Li Zuo-Feng, Xiong Hao, Chen Zhi, Yang Li, Sun Ming, Lu Wen-Jie, Qi Shan-Shan, Tao Fang, Luo Lin-Lin, Jiao Yu-Qing
Medical College of Wuhan University of Science and Technology, Wuhan 430065, Hubei Province, China.
Department of Hematology, Wuhan Children's Hospital, Tongji Medical College, Huazhong University of Science and Technology, Wuhan 430016, Hubei Province, China.
Zhongguo Shi Yan Xue Ye Xue Za Zhi. 2024 Oct;32(5):1560-1565. doi: 10.19746/j.cnki.issn.1009-2137.2024.05.040.
To summarize the clinical features of reversible posterior encephalopathy syndrome (PRES) after allogeneic hematopoietic stem cell transplantation (allo-HSCT) in children.
The clinical data of six children who developed PRES after undergoing allo-HSCT in the Department of Hematology of Wuhan Children's Hospital from June 2016 to December 2022 were retrospectively analyzed, and their clinical characteristics, imaging examination, laboratory examination, and treatment regression were summarized.
Among 281 children underwent allo-HSCT, 6 cases (2.14%) developed PRES, with a median age of 5.1(1.5-9.7) years old. 4 cases underwent related haploidentical donor transplantation, and 2 cases underwent sibling allografting and unrelated donor allografting donor transplantation, respectively.
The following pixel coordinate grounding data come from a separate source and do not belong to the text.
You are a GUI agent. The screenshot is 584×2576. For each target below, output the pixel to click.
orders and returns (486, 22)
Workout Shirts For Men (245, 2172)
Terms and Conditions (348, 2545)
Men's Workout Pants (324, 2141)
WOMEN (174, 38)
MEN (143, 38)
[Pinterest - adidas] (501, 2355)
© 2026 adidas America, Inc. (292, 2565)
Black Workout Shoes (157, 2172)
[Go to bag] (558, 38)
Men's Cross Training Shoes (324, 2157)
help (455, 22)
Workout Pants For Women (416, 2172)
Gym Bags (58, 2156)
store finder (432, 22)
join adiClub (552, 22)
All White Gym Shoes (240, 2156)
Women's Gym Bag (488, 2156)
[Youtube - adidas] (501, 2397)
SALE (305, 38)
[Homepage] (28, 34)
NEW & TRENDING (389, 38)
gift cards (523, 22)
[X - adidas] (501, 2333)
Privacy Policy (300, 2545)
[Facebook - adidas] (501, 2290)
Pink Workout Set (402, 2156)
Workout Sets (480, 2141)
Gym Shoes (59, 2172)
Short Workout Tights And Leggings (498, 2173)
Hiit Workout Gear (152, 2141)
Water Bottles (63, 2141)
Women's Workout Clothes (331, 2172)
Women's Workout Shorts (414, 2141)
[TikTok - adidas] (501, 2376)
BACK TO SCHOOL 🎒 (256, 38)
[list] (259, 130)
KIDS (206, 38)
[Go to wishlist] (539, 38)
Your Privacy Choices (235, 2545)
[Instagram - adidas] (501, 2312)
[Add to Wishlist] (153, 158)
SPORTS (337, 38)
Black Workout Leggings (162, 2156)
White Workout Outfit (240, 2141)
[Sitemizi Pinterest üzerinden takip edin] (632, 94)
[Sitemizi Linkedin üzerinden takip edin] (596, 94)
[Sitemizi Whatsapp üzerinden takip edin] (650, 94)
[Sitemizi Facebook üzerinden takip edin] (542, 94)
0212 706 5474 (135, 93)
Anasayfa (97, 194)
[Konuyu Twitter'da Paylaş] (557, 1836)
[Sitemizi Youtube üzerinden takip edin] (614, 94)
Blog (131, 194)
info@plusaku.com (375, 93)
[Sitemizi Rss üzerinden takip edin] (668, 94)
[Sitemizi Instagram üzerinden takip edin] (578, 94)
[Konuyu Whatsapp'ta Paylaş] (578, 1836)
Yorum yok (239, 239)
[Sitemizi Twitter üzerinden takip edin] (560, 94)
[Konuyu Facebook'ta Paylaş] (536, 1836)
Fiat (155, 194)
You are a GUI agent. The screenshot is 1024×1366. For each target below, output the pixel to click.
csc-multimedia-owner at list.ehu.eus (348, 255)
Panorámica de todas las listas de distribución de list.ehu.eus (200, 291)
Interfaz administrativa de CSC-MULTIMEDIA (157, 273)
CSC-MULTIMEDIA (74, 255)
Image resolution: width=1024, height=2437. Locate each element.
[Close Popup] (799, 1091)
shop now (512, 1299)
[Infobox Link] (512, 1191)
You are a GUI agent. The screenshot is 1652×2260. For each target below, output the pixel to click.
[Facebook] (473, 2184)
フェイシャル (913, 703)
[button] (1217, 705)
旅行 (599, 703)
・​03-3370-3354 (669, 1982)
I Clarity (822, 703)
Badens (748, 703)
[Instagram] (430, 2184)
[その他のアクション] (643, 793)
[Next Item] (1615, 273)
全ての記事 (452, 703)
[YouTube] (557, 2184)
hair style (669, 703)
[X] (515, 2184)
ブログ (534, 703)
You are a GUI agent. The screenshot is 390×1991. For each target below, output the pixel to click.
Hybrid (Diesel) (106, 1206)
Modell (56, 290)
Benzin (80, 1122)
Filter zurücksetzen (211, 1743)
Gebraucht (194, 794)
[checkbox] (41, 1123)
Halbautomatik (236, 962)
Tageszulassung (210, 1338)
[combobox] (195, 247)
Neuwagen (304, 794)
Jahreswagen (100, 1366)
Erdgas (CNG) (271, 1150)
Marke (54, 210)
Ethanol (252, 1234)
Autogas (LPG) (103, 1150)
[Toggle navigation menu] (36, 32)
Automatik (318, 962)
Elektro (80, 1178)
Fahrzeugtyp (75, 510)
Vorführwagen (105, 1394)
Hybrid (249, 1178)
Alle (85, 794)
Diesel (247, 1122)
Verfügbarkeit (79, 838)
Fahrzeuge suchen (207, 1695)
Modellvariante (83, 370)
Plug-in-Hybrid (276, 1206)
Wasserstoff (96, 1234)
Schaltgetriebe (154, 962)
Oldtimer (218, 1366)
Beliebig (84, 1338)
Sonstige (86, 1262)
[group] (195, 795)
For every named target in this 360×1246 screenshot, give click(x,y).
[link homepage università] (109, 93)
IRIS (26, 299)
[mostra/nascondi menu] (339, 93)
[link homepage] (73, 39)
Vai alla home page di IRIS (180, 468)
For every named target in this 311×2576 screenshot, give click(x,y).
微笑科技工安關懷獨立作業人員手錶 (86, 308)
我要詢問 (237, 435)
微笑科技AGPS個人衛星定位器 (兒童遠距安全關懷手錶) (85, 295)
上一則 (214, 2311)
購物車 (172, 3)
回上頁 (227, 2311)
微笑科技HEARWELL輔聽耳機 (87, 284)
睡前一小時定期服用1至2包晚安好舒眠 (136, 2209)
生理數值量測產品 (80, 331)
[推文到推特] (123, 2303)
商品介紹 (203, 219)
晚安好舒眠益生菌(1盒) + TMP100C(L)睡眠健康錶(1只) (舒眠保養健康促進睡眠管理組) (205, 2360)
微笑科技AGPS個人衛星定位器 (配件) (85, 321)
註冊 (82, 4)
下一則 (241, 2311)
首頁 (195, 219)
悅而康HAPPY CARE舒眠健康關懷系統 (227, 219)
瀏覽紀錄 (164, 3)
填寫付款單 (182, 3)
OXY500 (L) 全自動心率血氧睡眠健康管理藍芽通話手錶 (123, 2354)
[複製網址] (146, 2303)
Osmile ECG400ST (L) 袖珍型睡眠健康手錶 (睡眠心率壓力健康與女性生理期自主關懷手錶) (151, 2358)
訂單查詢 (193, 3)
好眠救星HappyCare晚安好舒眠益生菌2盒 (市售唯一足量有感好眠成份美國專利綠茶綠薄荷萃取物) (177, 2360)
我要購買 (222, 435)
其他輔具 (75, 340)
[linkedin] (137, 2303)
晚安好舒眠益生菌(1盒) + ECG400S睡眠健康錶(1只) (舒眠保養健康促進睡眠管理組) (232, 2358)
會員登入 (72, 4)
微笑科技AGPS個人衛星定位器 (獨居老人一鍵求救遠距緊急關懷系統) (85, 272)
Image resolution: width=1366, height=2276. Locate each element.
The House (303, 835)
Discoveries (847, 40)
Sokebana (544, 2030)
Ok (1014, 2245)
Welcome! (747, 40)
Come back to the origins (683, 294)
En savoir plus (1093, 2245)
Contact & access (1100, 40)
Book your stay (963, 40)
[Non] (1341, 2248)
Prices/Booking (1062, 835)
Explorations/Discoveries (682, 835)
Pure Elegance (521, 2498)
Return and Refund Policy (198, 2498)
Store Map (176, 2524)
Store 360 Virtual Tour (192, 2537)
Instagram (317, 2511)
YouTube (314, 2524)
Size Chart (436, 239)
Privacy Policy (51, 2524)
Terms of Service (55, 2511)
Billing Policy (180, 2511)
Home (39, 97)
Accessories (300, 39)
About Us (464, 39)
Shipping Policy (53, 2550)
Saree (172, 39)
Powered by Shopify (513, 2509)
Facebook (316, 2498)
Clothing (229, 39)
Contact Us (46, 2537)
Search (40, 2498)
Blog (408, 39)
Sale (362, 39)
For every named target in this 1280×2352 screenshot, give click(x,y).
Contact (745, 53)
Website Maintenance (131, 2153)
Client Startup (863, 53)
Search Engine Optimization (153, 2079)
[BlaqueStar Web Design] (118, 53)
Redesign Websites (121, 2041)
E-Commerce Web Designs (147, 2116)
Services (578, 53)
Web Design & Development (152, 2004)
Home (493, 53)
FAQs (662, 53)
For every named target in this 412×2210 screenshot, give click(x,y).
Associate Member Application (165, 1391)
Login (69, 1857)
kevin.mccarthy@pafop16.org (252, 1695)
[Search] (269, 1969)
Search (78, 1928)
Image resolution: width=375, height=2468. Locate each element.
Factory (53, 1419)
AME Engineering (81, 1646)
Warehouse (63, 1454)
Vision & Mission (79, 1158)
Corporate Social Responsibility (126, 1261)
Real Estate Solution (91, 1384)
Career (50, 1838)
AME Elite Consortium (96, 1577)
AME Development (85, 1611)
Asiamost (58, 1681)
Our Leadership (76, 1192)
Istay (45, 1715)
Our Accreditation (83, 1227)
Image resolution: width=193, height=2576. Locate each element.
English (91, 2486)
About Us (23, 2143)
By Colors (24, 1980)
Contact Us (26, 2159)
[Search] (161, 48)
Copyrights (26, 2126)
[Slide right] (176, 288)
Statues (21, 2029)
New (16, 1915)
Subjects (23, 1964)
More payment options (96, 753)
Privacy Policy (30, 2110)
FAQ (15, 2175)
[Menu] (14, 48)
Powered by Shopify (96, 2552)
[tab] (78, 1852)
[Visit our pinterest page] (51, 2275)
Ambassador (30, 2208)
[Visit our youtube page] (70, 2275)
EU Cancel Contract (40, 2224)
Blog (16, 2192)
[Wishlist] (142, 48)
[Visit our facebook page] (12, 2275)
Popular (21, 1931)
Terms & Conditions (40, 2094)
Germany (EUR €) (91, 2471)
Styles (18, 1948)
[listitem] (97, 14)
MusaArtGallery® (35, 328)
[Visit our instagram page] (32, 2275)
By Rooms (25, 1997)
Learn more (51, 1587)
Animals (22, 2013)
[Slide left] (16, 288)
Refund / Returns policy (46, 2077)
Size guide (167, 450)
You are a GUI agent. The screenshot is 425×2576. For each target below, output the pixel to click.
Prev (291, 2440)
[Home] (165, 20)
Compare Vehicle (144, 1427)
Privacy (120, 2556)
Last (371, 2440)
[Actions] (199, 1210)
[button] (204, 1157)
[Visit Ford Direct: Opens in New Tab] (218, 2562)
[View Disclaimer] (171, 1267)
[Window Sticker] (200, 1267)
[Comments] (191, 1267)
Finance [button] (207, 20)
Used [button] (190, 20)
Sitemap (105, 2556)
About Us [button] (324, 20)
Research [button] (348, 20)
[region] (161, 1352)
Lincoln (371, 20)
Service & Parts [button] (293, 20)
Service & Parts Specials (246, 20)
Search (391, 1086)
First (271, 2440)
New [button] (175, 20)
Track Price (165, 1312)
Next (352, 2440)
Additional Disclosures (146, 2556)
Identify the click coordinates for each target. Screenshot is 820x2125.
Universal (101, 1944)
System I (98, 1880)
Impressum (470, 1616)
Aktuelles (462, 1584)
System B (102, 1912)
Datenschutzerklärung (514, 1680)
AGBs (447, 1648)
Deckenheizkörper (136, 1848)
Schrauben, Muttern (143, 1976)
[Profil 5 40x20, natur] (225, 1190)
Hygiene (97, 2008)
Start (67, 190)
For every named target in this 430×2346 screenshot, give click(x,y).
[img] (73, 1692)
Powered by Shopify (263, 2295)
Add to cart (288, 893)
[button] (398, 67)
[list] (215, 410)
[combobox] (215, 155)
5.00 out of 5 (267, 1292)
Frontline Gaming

All six children had an acute onset of illness, with clinical manifestations of nausea and vomiting, seizures, psychiatric disorders, visual disturbances. The five cases elevated blood pressure. All children with PRES were treated with oral immunosuppressive drugs during seizures, and 3 cases were combined with different degrees of graft-versus-host disease. Most of the children showed effective improvement in clinical symptoms and imaging after adjusting/discontinuing suspected medications (cyclosporine, etc.) and symptomatic supportive treatments (oral antihypertensive, diazepam for antispasmodic, mannitol to lower cranial blood pressure), and one of them relapsed more than 8 months after the first seizure.
PRES is rare after hematopoietic stem cell transplantation in children, and its onset may be related to hypertension, cytotoxic drugs, graft-versus-host disease, etc. Most of them can be recovered after active treatment, but not completely reversible, and the prognosis of those who combined with TMA is poor.
总结儿童异基因造血干细胞移植(allo-HSCT)后可逆性后部脑病综合征(PRES)的临床特征。
回顾性分析2016年6月至2022年12月在武汉市儿童医院血液科接受allo-HSCT后发生PRES的6例儿童的临床资料,总结其临床特点、影像学检查、实验室检查及治疗转归。
281例接受allo-HSCT的儿童中,6例(2.14%)发生PRES,中位年龄5.1(1.5 - 9.7)岁。4例接受相关单倍体相合供者移植,2例分别接受同胞全相合移植及非血缘供者全相合移植。6例患儿均起病急,临床表现为恶心、呕吐、惊厥、精神障碍、视觉障碍。5例血压升高。所有PRES患儿在惊厥发作时均给予口服免疫抑制剂治疗,3例合并不同程度的移植物抗宿主病。多数患儿在调整/停用可疑药物(环孢素等)及对症支持治疗(口服降压药、地西泮解痉、甘露醇降颅压)后临床症状及影像学表现有效改善,其中1例在首次惊厥发作8个月后复发。
儿童造血干细胞移植后PRES少见,其发病可能与高血压、细胞毒性药物、移植物抗宿主病等有关。多数经积极治疗可恢复,但并非完全可逆,合并血栓性微血管病者预后差。